The Battlefield Has Moved. Has Your Security Strategy?
The wars of the next decade won't be won in the sky alone. They'll be won or lost in server rooms, data pipelines, electromagnetic spectrums, and AI inference engines operating faster than any human can react.
That was the core message from Air Marshal Ashutosh Dixit, Chief of Integrated Defence Staff (CISC), speaking at a high-level defence conclave in Mumbai on May 7, 2026 exactly one year after Operation Sindoor reshaped India's perception of modern warfare.
His warning applies as much to corporate security teams and critical infrastructure operators as it does to military planners.
What Air Marshal Dixit Actually Said and Why It Matters
Delivering the inaugural keynote at the Brahma Research Foundation (BRF) conclave on Atmanirbharta in Defence, Air Marshal Dixit stated that modern conflicts will be shaped not only by platforms such as fighter aircraft and warships, but also by AI, cyber warfare, autonomous systems, drones, advanced electronics, and industrial resilience.
This is a significant strategic reframe from a serving military chief — not a think-tank analyst, not a vendor selling solutions. The man responsible for India's integrated defence architecture is publicly acknowledging that conventional military hardware is no longer sufficient on its own.
Dixit stressed that future warfare would be shaped by strategic superiority rooted in resilient supply chains, rapid innovation, scalable manufacturing, and robust participation from micro, small and medium enterprises.
Read that again: supply chain resilience and scalable manufacturing are now listed alongside fighter jets as determinants of battlefield outcomes. That's a direct lesson drawn from Operation Sindoor and from watching Ukraine, Azerbaijan, and Israel fight wars defined as much by logistics and electronic warfare as by air power.
Operation Sindoor: The Real-World Case Study
The event coincided with the first anniversary of Operation Sindoor, launched on May 7, 2025, in response to a terrorist attack in Jammu and Kashmir's Pahalgam that killed 26 people. The Indian Air Force, using loitering munitions and precision-guided weapons supported by artillery, struck nine terror-related sites in Pakistan.
Dixit described Operation Sindoor as a defining demonstration of India's growing indigenous military capability. The operation deployed loitering munitions essentially autonomous kamikaze drones alongside precision-guided weapons and real-time ISR integration.
This wasn't legacy warfare. It was a preview of what combined AI-enabled, multi-domain conflict looks like in practice. The cyber dimension, electronic warfare jamming, and signals intelligence all ran in parallel to the kinetic strikes.
For cybersecurity professionals, this is the operational proof point that digital and physical warfare are now permanently fused. An adversary that can compromise command-and-control communications, spoof GPS coordinates, or inject false sensor data changes the outcome of kinetic operations without firing a single shot.

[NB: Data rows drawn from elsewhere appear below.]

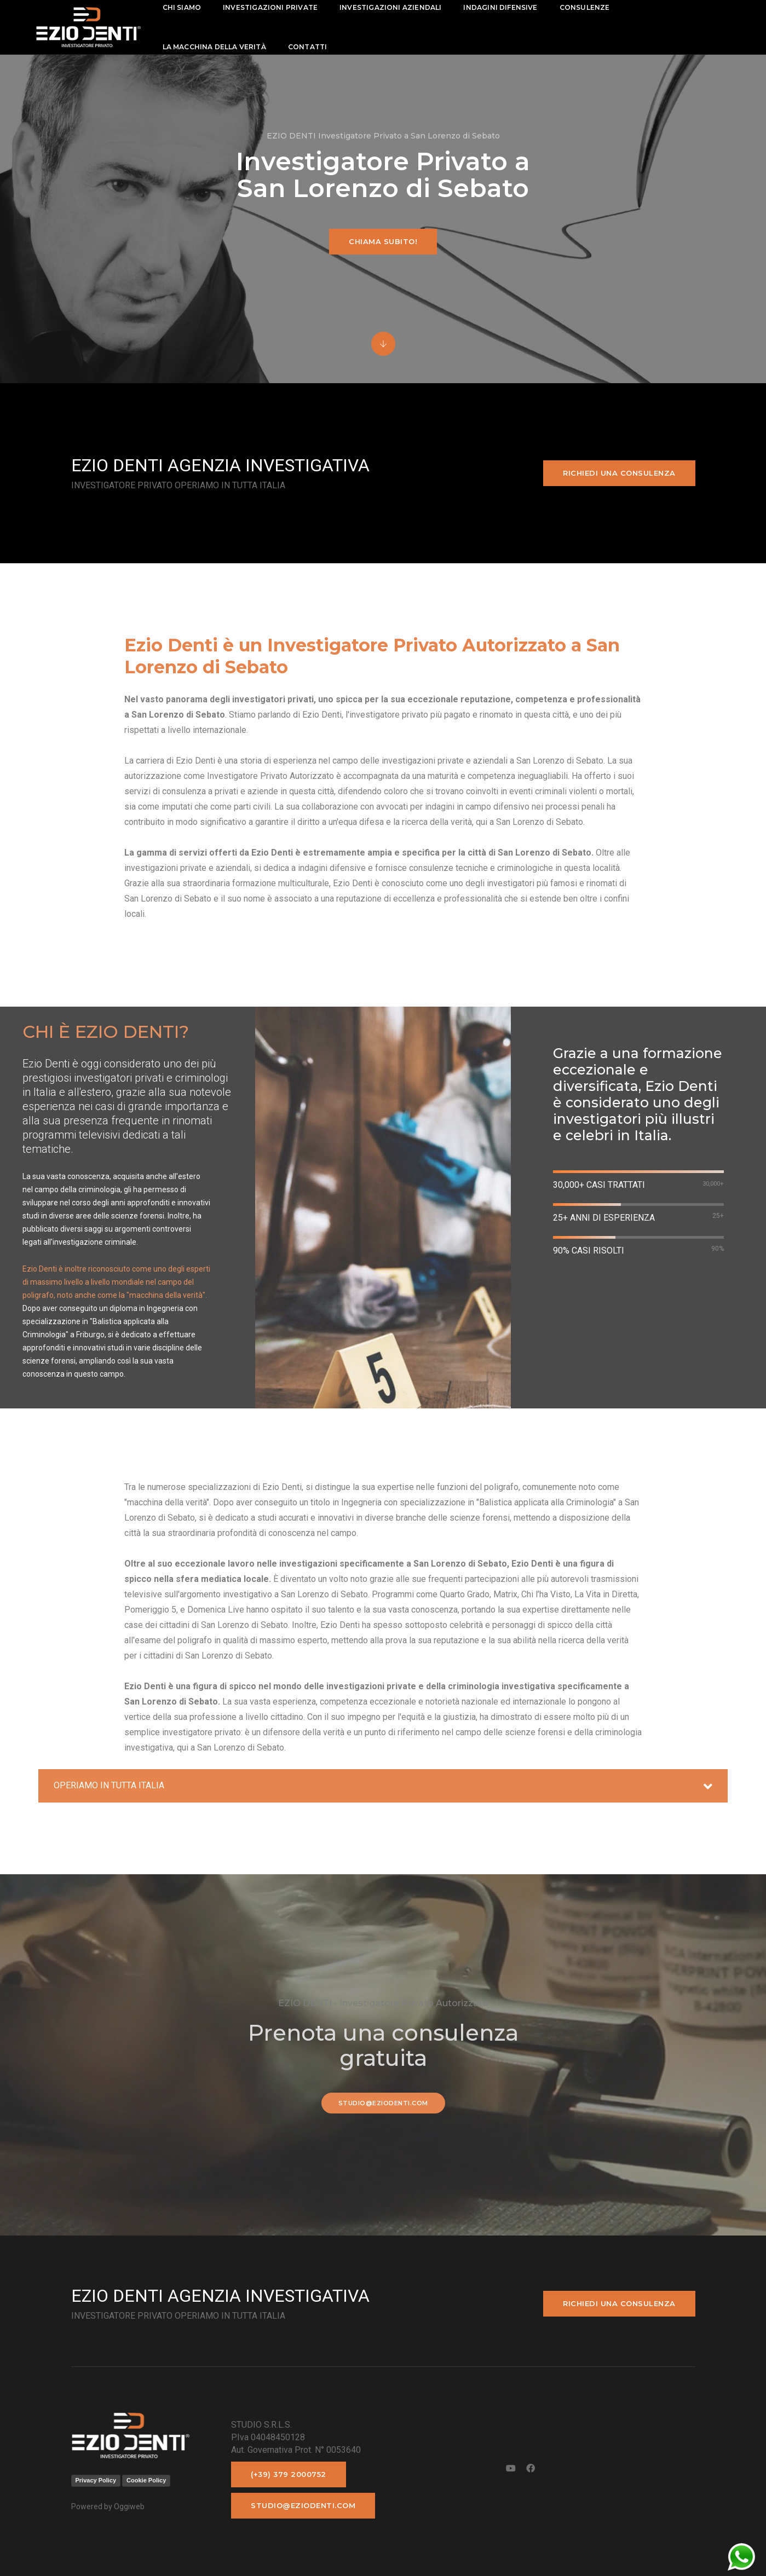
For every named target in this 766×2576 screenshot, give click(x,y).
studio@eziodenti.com (383, 2103)
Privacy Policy (96, 2480)
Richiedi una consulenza (619, 473)
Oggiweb (129, 2506)
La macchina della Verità (214, 47)
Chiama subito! (383, 241)
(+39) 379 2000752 (288, 2474)
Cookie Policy (146, 2480)
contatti (307, 47)
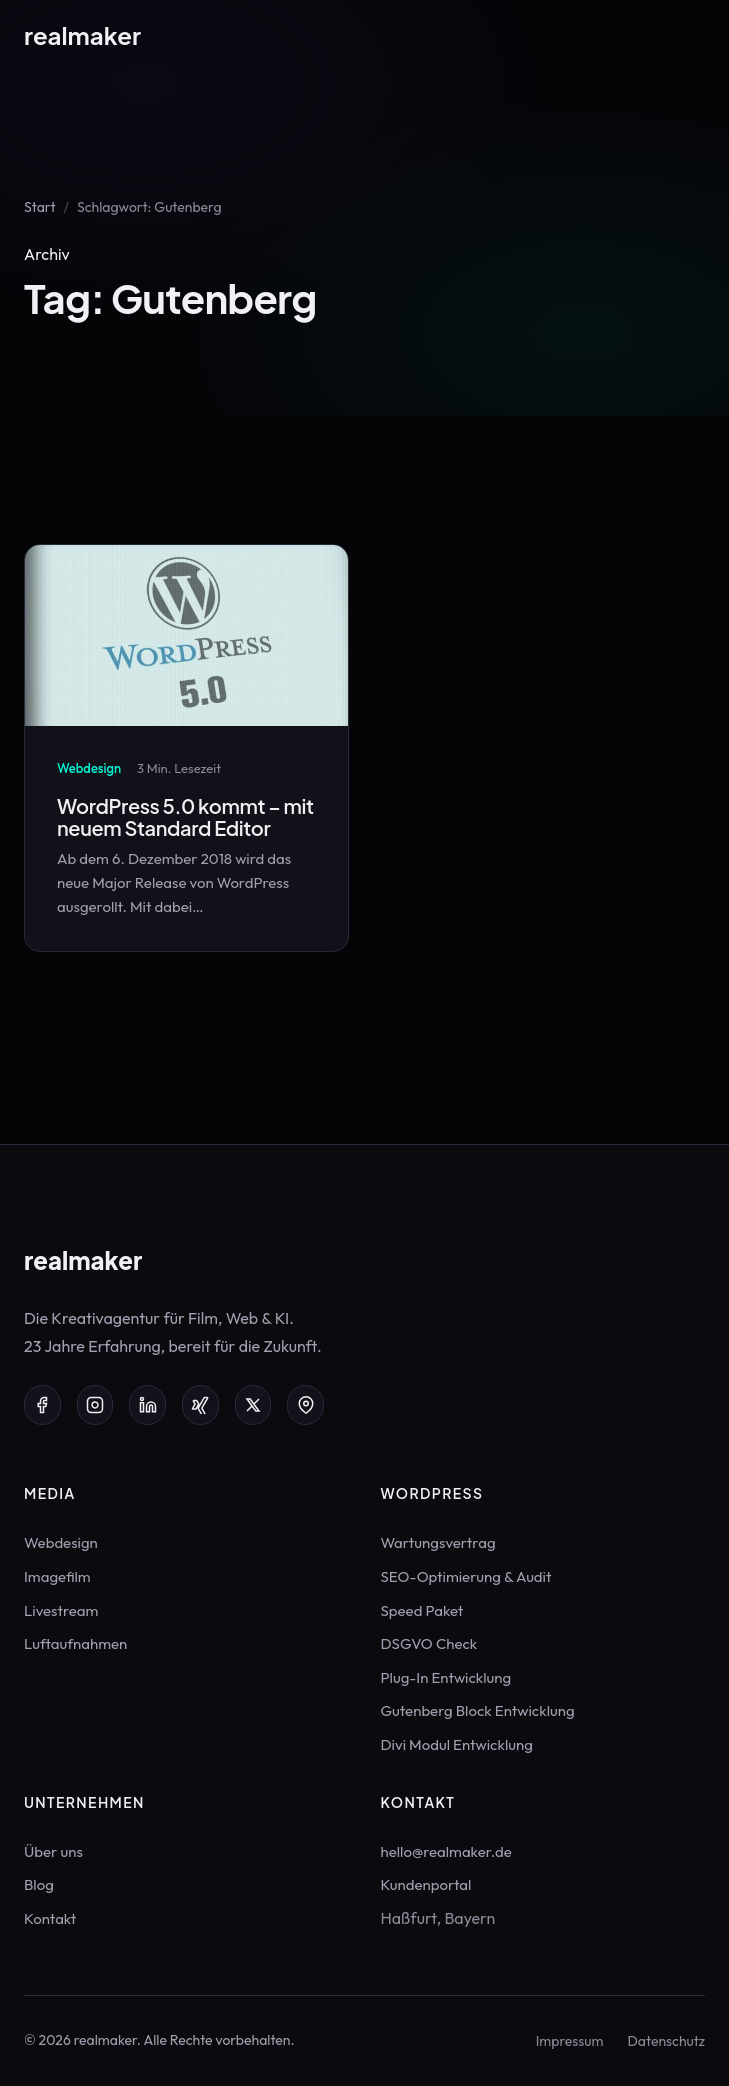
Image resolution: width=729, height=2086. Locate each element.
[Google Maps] (305, 1405)
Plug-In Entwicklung (446, 1677)
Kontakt (50, 1918)
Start (40, 207)
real (82, 35)
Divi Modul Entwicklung (457, 1744)
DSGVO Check (429, 1643)
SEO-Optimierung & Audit (466, 1576)
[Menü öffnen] (691, 35)
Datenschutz (666, 2041)
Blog (39, 1884)
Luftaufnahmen (75, 1643)
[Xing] (200, 1405)
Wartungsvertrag (438, 1542)
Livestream (61, 1610)
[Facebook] (42, 1405)
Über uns (53, 1851)
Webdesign (61, 1542)
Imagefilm (57, 1576)
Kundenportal (426, 1884)
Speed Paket (422, 1610)
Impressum (570, 2041)
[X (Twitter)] (253, 1405)
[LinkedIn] (147, 1405)
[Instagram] (95, 1405)
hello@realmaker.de (446, 1851)
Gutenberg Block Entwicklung (478, 1710)
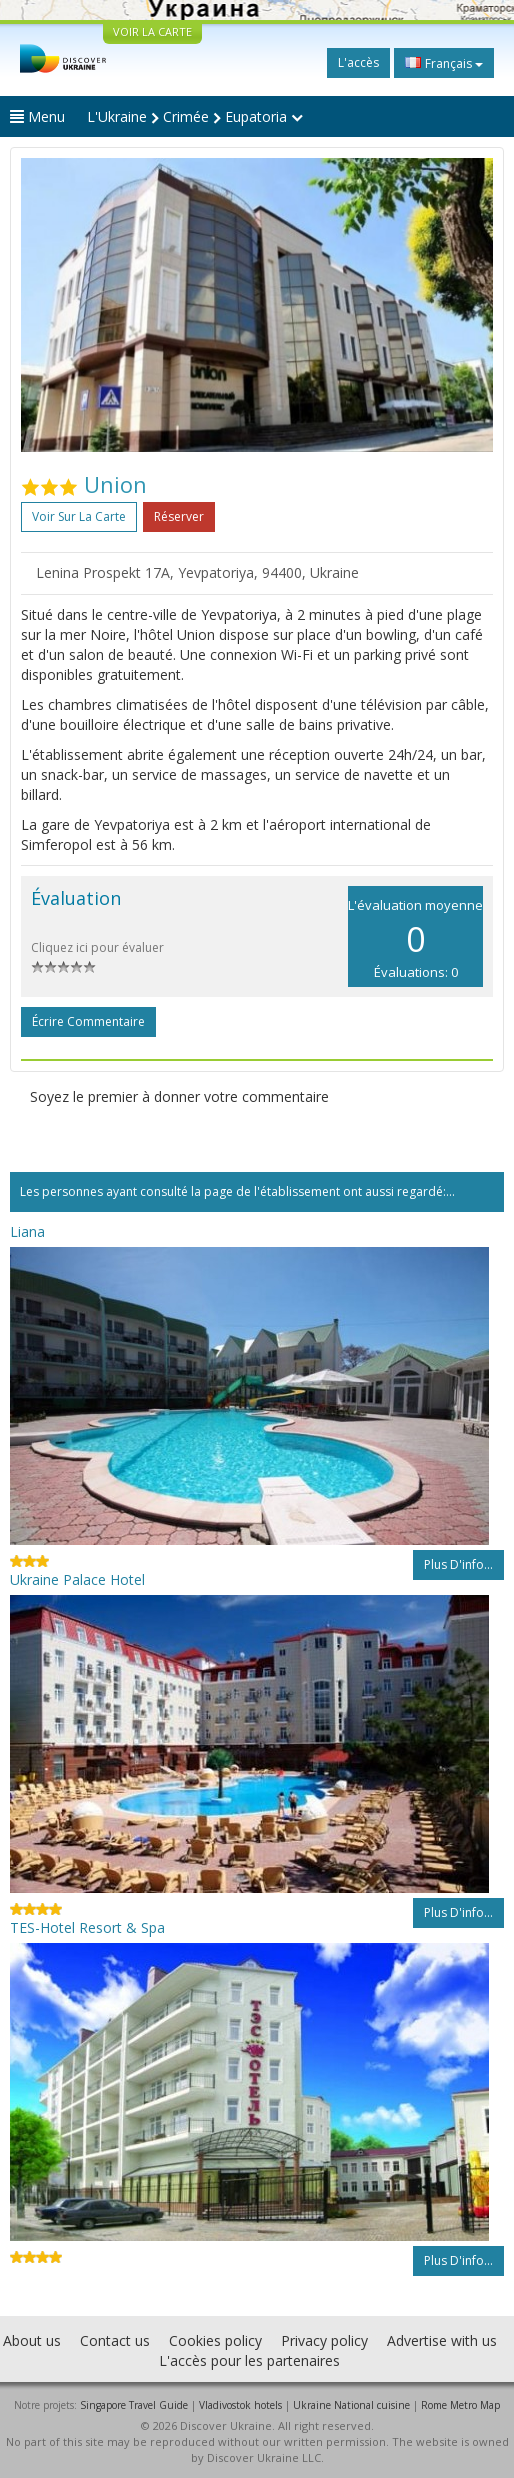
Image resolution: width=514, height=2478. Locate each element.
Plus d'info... (458, 1564)
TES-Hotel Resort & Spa (87, 1927)
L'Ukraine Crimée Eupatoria (195, 116)
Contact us (115, 2340)
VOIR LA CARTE (152, 31)
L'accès (358, 62)
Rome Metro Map (460, 2405)
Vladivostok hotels (240, 2405)
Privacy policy (324, 2340)
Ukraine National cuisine (351, 2405)
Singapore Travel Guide (134, 2405)
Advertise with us (442, 2340)
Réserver (179, 516)
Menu (37, 116)
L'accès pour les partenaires (249, 2360)
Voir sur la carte (79, 516)
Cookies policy (215, 2340)
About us (32, 2340)
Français (444, 63)
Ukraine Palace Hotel (77, 1579)
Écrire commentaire (88, 1021)
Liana (27, 1231)
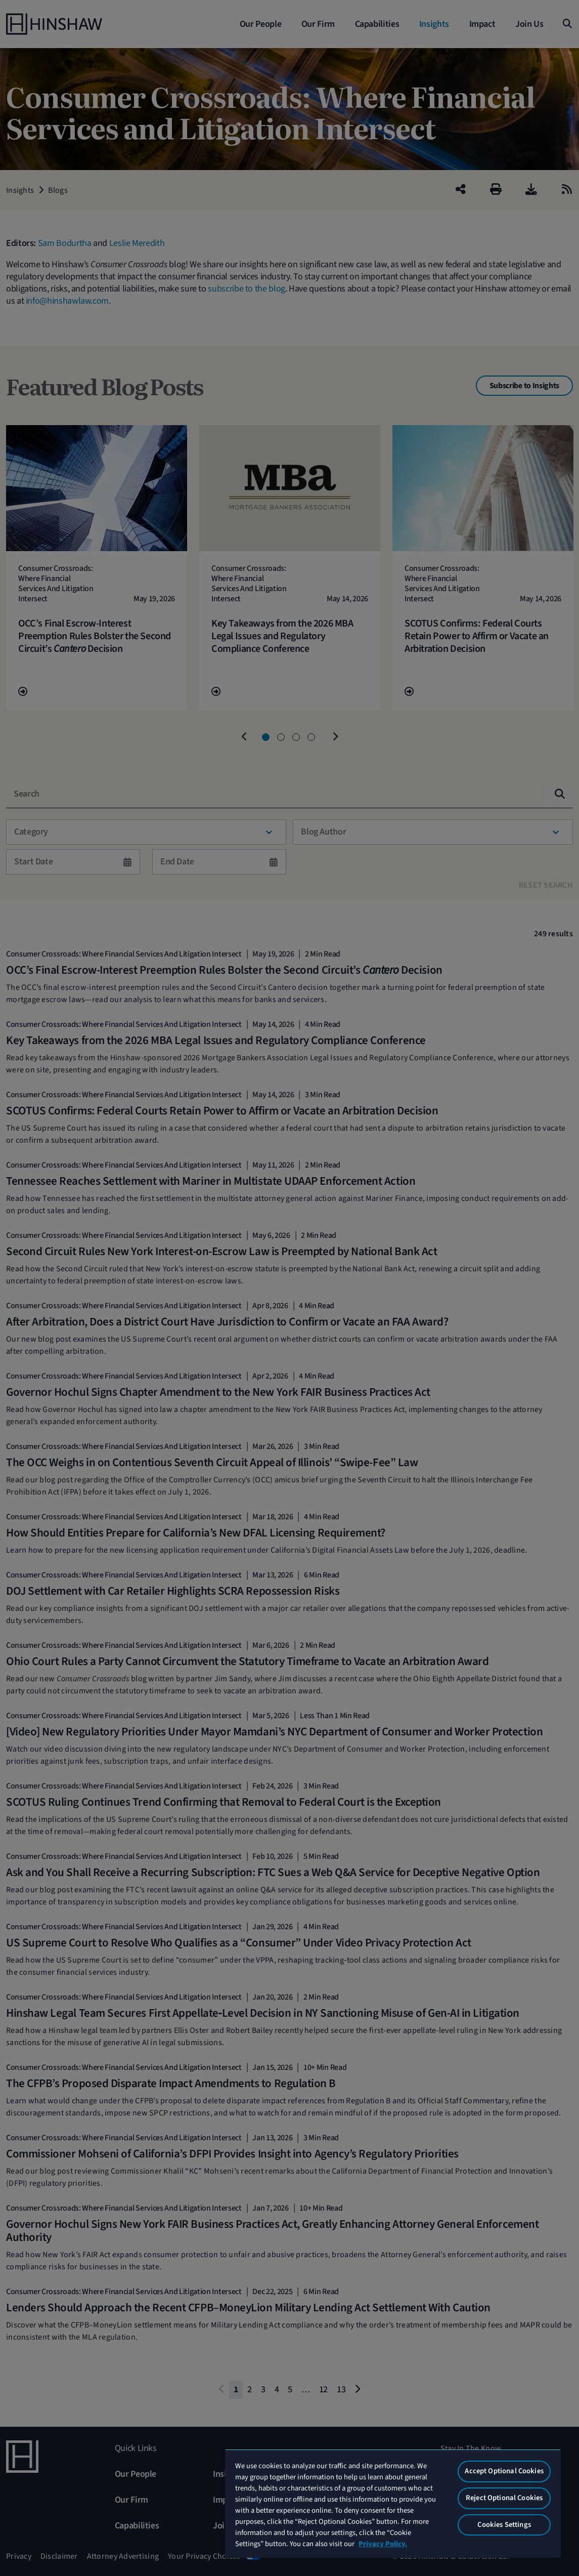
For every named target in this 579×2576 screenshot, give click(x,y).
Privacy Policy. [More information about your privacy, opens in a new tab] (383, 2544)
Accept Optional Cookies (504, 2471)
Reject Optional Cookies (504, 2497)
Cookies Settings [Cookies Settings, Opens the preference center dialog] (503, 2524)
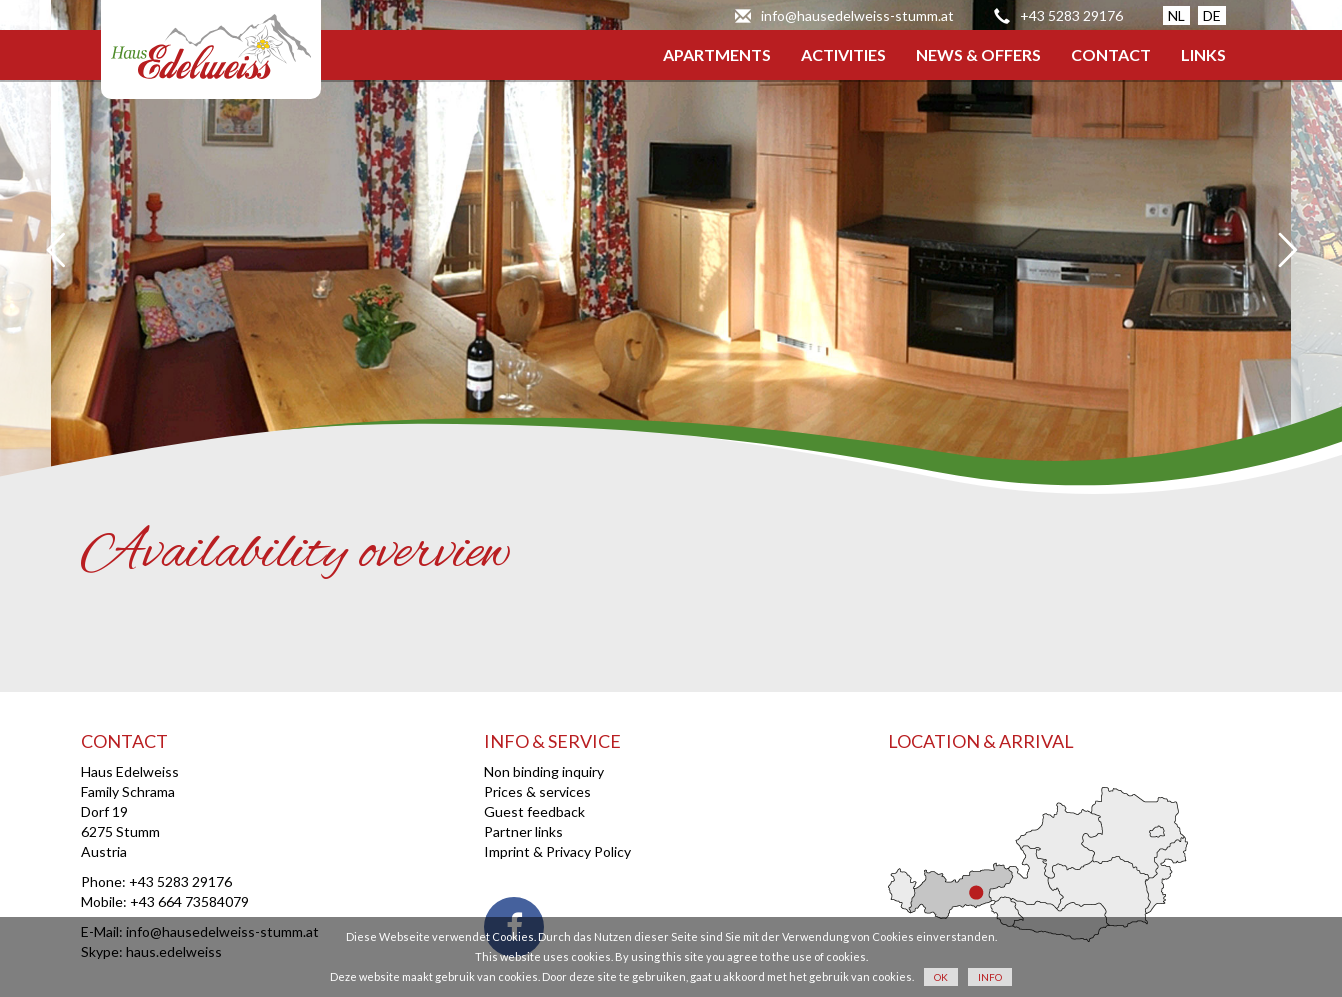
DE (1212, 15)
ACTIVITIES (843, 54)
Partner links (523, 831)
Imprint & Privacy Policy (557, 851)
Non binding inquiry (544, 771)
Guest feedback (534, 811)
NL (1176, 15)
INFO (990, 977)
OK (941, 977)
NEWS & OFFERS (978, 54)
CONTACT (1111, 54)
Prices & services (537, 791)
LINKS (1203, 54)
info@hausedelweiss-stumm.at (857, 15)
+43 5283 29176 (1071, 15)
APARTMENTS (717, 54)
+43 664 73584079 (189, 901)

Why Cyber Warfare Is Now a First-Tier Military Capability
Air Marshal Dixit emphasized that future conflicts would increasingly require simultaneous operations across various domains such as land, air, sea, cyber, and space. Joint planning and integrated operations are vital for achieving operational success.
Cyber is no longer a support function for military operations it's a primary domain of conflict with its own offensive and defensive strategies.
"ISR is central to modern conflict. Remotely Operated Systems, as demonstrated in Ukraine and West Asia, have changed the nature of warfare," Dixit stated.
Intelligence, Surveillance, and Reconnaissance historically the domain of satellites and reconnaissance aircraft now includes cyber-enabled signals intelligence, AI-driven pattern recognition, and adversarial network penetration. The nation or organisation that controls the information layer controls the battlefield.
The implications for critical infrastructure operators in India are direct. Power grids, financial systems, communications networks, and logistics chains are all valid targets in a cyber-kinetic conflict. Hardening these systems isn't a compliance exercise it's national security work.